There is nothing productive about "you're incapable, just give up" or "you're incapable, go deal with someone who gives people less money first and see if that gives you some capability". These are all deflections of the real problem. Why not try "We were concerned that you appeared nervous when asked how your site would handle potential copyright issues" instead of "you just can't do it"?

2 comments

>There is nothing productive about "you're incapable, just give up"

I disagree. For some people, hard as it is to take, this is exactly the right advice. Some people simply aren't cut out for what they're trying to do, and changing tack sooner rather than later is the optimal course of action. Any advice which precipitates that decision is therefore good advice, no matter how hurtful it might be to receive.

Some people may need to put in a lot of work at something to become competent, but I don't believe that wholesale just some people can never succeed at something as generic as entrepreneurship unless there is a physical or mental disability or some really exceptional background involved.

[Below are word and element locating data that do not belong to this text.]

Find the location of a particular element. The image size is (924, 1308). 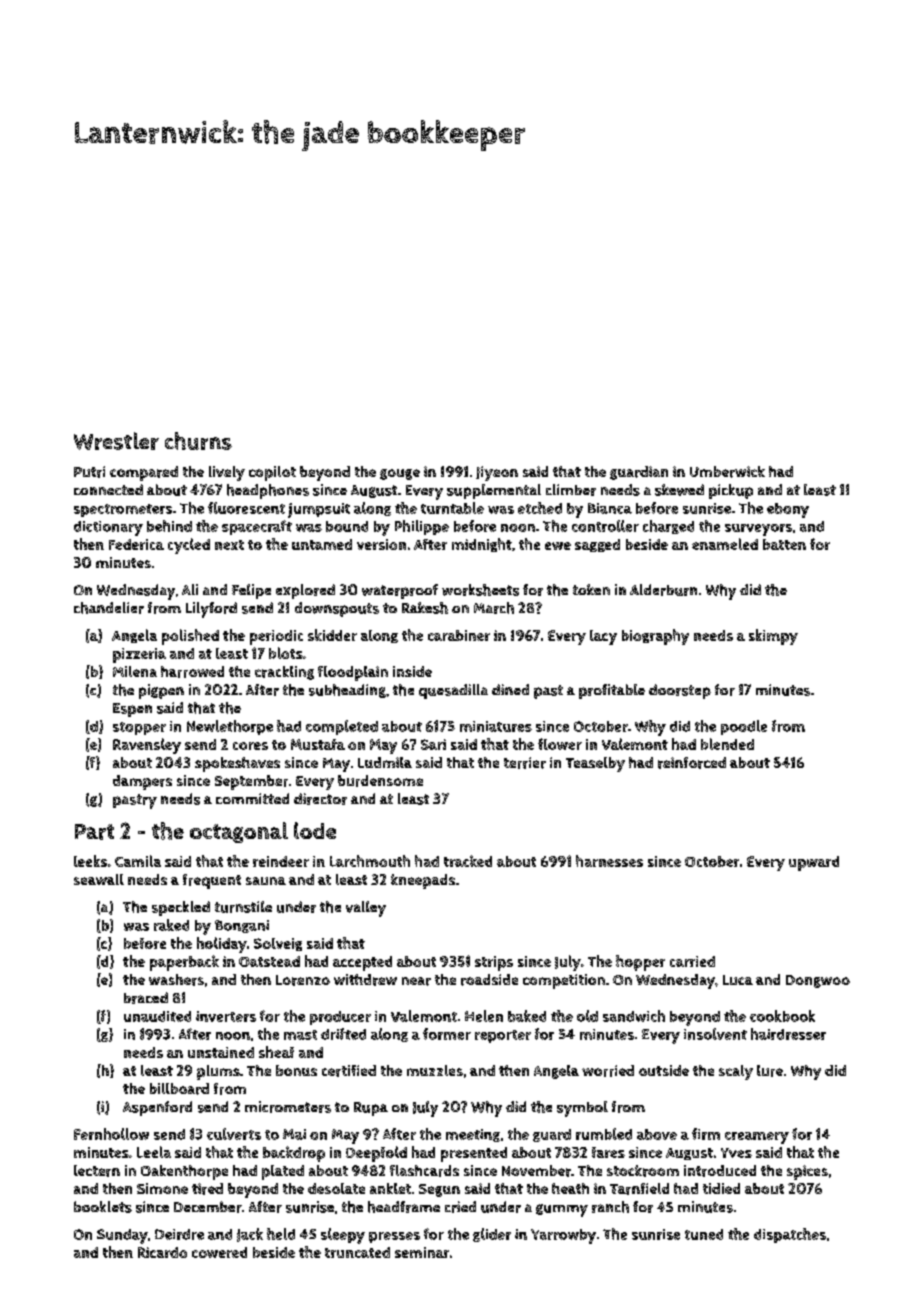

gouge is located at coordinates (400, 474).
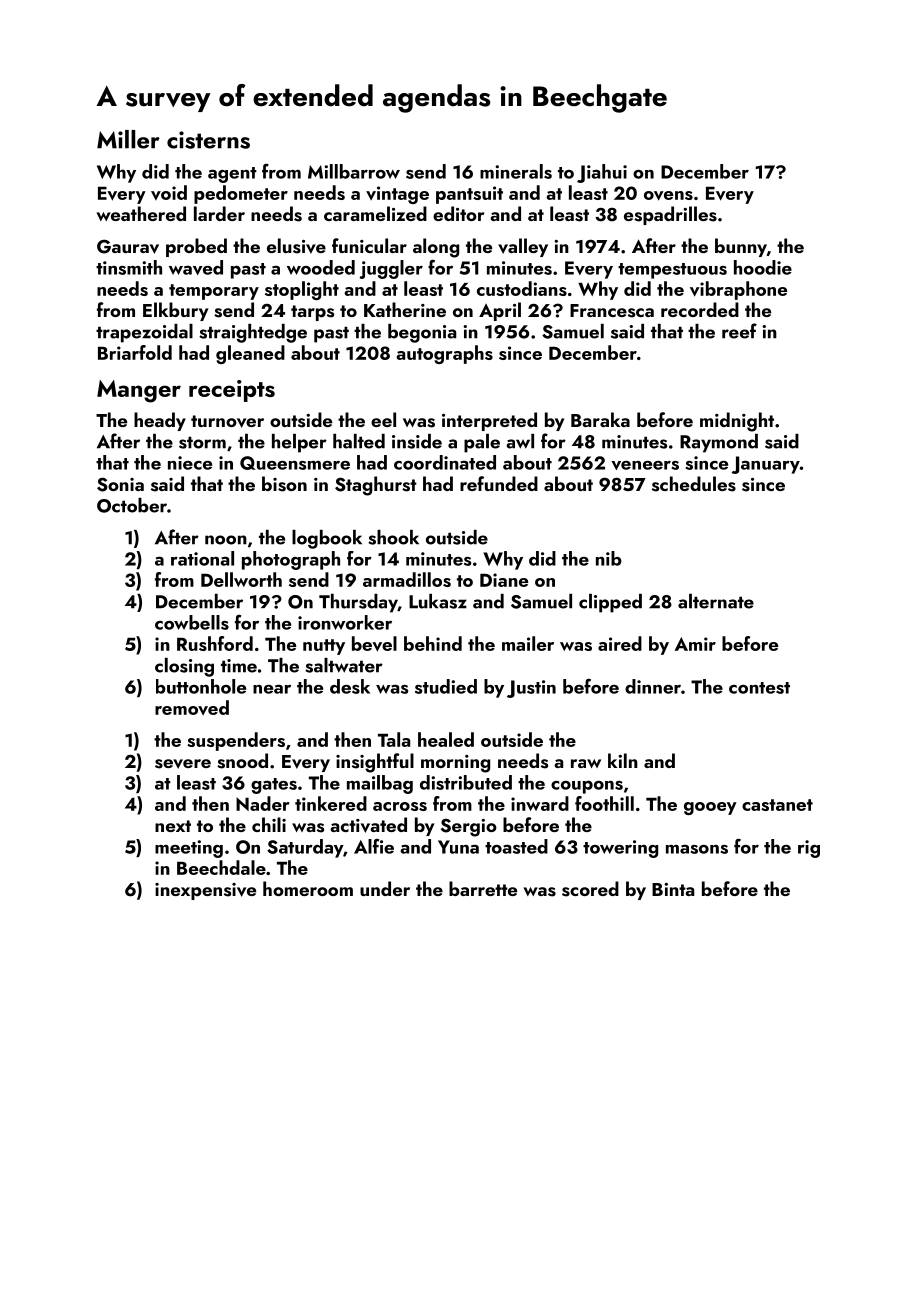 Image resolution: width=924 pixels, height=1314 pixels. I want to click on Jiahui, so click(602, 173).
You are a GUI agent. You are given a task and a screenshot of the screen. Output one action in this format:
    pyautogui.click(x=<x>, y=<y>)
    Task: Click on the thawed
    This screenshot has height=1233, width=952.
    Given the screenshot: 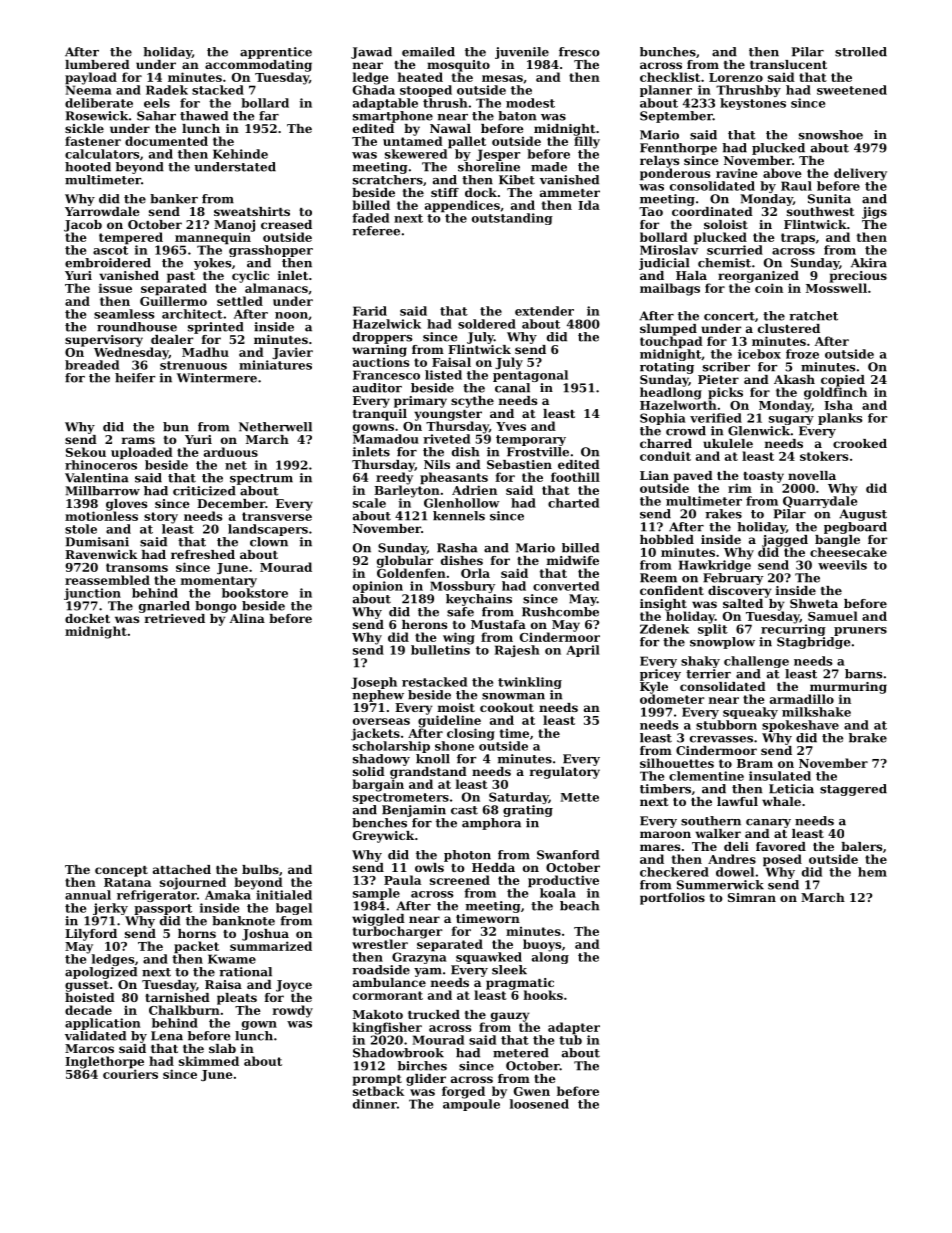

Most normal people really can become successful entrepreneurs if they try hard enough.

As the OP said, just saying, "You'll never make it, just give up" is very unlikely to yield positive results. So even if you think the founder really will never make it, why is that an important criticism to share? They may surprise you if you actually provide helpful criticism on action points where real progress can occur. "Stop being you" is, of course, not actionable.

If you actually are capable, and someone says otherwise, you will ignore them.